Tabori’s paintings are about emotional experiences and blissful acts. He uses colors and textures as sensory triggers.
His paintings tell a story, but Tabori shies away from the typical narrative, instead using colors and abstracted imagery to deconstruct and then rebuild the central theme.
Like Proust, Tabori draws on memories set off by a certain light or a certain color, and then follows the resulting stream of consciousness, allowing it to shape his process.
In Tabori’s work, there are visual cues that hint at what is being seen, but the subject is never entirely revealed.
His paintings often depict unusual behavior and pleasurable pursuits that some might ordinarily reject.
But portrayed in the abstract, the viewer is permitted to explore deeper feelings, their own or those expressed by the subject, and celebrate them as a common elated, even ecstatic human experience regardless of one’s own personal choices, tastes, prejudices or predilections.
Michel Tabori was born in Paris and raised in New York. He currently lives and works in Venice, California.
For more information about Tabori, visit www.taboristudio.com.
Curtis Ripley
Los Angeles-based artist Curtis Ripley leaves behind reference to worldly objects in his new exhibition of work called “Here And Now: Recent Paintings.”
He abandons any semiotic tendencies in search of something more elemental. These works are improvisational – Ripley’s pictorial concern lies with creating an atmosphere, a spatial depth and a mood. His work alludes to those things that are the most difficult to describe – a season, a time of day, a quality of light or an emotion.
Taking cues from the anti-figurative aesthetic of American Abstract Expressionists, Ripley’s process is one of spontaneity and gesture.
Color is applied in broad strokes atop a black gesso surface. The paintings show the marks of their creation, splatters and drips are allowed to live on the surface, serving as reminders of the artist’s process.
Ripley uses brushes and rags to wipe out and repaint the surface, obscuring previous layers while gradually building up others to create even deeper space and movement.
As Ripley says of his work, “My hope is to create paintings that are timeless and poetic and full of life.”
Much like the pioneers of abstraction that came before him, Jackson Pollock and Wassily Kandinsky, music plays an important role in Ripley’s creative process.
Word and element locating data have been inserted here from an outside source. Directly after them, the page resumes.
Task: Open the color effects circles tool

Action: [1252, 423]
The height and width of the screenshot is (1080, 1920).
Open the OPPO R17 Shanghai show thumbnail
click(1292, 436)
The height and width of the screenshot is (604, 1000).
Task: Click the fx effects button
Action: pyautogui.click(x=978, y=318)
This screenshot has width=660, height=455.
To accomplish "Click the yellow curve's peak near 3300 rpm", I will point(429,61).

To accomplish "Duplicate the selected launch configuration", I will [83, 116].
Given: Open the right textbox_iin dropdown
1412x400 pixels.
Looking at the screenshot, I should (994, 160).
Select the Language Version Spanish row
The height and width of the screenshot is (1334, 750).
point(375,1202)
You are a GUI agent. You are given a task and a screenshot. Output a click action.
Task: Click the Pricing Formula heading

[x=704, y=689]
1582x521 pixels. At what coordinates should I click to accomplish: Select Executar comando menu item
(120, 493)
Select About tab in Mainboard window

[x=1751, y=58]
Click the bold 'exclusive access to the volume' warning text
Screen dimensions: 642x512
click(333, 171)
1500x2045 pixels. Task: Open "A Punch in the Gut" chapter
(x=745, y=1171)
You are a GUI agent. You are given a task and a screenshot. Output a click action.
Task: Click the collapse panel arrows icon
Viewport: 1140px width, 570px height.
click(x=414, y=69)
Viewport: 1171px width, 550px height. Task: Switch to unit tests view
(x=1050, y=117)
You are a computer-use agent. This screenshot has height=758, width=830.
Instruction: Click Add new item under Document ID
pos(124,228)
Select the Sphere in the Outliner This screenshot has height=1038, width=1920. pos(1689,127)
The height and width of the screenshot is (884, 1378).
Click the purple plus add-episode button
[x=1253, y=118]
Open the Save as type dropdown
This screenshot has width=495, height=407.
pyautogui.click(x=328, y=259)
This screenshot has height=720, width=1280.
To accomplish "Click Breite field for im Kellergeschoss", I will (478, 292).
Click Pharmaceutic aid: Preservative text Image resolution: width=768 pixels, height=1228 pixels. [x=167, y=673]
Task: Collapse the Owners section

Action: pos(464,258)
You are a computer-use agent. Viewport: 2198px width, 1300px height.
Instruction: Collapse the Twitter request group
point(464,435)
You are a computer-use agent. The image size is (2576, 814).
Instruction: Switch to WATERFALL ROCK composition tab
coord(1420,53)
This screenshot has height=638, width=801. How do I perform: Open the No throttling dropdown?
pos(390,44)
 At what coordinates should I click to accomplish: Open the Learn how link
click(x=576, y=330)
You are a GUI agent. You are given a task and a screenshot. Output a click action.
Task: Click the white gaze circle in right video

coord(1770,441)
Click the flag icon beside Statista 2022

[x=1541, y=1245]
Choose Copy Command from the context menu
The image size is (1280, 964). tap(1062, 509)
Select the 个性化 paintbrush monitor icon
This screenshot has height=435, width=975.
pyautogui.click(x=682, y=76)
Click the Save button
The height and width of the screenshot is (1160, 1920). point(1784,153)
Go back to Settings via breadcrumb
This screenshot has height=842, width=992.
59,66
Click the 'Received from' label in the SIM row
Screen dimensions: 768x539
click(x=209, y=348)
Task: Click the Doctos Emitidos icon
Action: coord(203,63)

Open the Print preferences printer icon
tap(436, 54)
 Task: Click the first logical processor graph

His rhythmic brushstrokes dance across the canvases and these flickering flashes of color result in bursts of sparkling light.
Ripley’s paintings are lyrical – he cites poetry as a key influence, stating, “It is the economy of means, the resistance to strict interpretation and the intimate relationship with the viewer which I find essential. These paintings are not puzzles. They are meant to be experienced.”
This show marks Ripley’s sixth solo exhibition with William Turner Gallery. Curtis Ripley was born in Lubbock, Texas in 1949. He currently lives and works in Los Angeles.